Dalej, w Tengen Toppa Gurren Lagann rozwój fabuły wymuszał nieustanny rozwój postaci, ich roli i wzajemnych relacji. Tutaj wszyscy kręcą się w kółko. Ten chocholi taniec da się z jakąś satysfakcją oglądać dzięki jego barwności, ale pod koniec serii wywołuje już nudności. Właśnie wtedy pojawiają się nieśmiałe próby ukazania bohaterów z nowej perspektywy – za późno i za mało.

= Wymagania zadań =
1. Przepisz słowo w słowo fragment tekstu o bohaterach serii: zacznij od słów zawierających „Dalej, w Tengen” i zakończ po „późno i za mało.”.
2. Proszę podjąć tekst o bohaterach serii i pisać go dalej, zaczynając od miejsca po jego ostatnim zdaniu.

= Przekazane informacje =
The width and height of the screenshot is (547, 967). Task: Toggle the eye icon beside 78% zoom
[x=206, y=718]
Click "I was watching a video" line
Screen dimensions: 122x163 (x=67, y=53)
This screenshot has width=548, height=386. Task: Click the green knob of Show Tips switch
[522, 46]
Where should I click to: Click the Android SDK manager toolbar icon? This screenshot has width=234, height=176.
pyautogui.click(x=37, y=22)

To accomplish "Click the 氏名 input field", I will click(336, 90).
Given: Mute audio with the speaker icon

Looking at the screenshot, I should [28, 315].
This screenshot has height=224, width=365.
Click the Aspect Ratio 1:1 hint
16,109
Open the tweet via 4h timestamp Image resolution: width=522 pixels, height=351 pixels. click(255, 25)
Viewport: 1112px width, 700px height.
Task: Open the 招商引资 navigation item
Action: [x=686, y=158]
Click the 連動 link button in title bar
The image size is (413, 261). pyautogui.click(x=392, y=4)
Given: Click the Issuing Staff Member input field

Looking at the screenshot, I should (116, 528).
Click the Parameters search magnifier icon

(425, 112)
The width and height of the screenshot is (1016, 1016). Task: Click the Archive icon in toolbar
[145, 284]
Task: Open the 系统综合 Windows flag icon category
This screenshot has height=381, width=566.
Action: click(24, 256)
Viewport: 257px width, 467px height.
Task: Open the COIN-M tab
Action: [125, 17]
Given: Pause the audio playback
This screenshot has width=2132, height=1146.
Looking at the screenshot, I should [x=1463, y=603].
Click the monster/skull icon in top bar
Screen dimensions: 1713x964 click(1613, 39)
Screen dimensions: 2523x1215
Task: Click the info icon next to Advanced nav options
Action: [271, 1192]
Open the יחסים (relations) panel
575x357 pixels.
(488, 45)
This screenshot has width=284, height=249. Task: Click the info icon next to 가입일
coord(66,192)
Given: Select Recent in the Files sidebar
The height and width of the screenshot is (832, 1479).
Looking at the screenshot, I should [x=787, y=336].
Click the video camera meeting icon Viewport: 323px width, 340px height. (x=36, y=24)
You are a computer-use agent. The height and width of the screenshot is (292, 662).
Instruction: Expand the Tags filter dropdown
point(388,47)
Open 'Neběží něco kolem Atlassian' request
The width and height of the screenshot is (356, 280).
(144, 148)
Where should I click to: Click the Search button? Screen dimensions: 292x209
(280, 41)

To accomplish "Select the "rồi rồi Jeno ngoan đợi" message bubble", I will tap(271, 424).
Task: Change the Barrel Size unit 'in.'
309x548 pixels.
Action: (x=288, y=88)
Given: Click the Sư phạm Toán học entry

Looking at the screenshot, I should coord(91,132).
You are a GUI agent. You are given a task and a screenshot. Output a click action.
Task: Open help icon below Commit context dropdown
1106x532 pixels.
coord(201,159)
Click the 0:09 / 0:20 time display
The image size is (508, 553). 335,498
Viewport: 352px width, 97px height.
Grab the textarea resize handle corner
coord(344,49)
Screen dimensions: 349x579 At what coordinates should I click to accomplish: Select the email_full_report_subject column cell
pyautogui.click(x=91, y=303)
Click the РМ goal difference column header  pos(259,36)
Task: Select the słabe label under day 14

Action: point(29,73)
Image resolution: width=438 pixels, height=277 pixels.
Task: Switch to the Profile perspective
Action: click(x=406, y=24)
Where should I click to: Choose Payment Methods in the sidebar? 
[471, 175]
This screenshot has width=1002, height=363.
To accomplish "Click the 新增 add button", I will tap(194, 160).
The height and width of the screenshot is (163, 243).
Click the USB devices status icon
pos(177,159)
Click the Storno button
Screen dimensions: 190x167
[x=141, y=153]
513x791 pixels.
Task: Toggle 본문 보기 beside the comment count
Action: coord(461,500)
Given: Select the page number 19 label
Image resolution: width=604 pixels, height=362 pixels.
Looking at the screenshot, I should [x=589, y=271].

= Odpowiedzi do zadań =
1.
Dalej, w Tengen Toppa Gurren Lagann rozwój fabuły wymuszał nieustanny rozwój postaci, ich roli i wzajemnych relacji. Tutaj wszyscy kręcą się w kółko. Ten chocholi taniec da się z jakąś satysfakcją oglądać dzięki jego barwności, ale pod koniec serii wywołuje już nudności. Właśnie wtedy pojawiają się nieśmiałe próby ukazania bohaterów z nowej perspektywy – za późno i za mało.

2.
Jedynym naprawdę widocznym podobieństwem między Tengen Toppa Gurren Lagann a Kill la Kill jest niestety słaby finał. W obydwu seriach, kiedy główny zły w końcu ujawnia się w pełnej krasie, okazuje się bezbarwną i niezaskakującą postacią, szczególnie na tle tego, co było prezentowane wcześniej. Pod koniec liczyłem już tylko, żeby był cicho, powtarzalnego bełkotu wylewającego się z jego ust przy każdej okazji nie dało się słuchać. Sprawę jeszcze pogarsza fakt, że wysyłał on do walki z głównymi postaciami hordę identycznych i nudnych potworów.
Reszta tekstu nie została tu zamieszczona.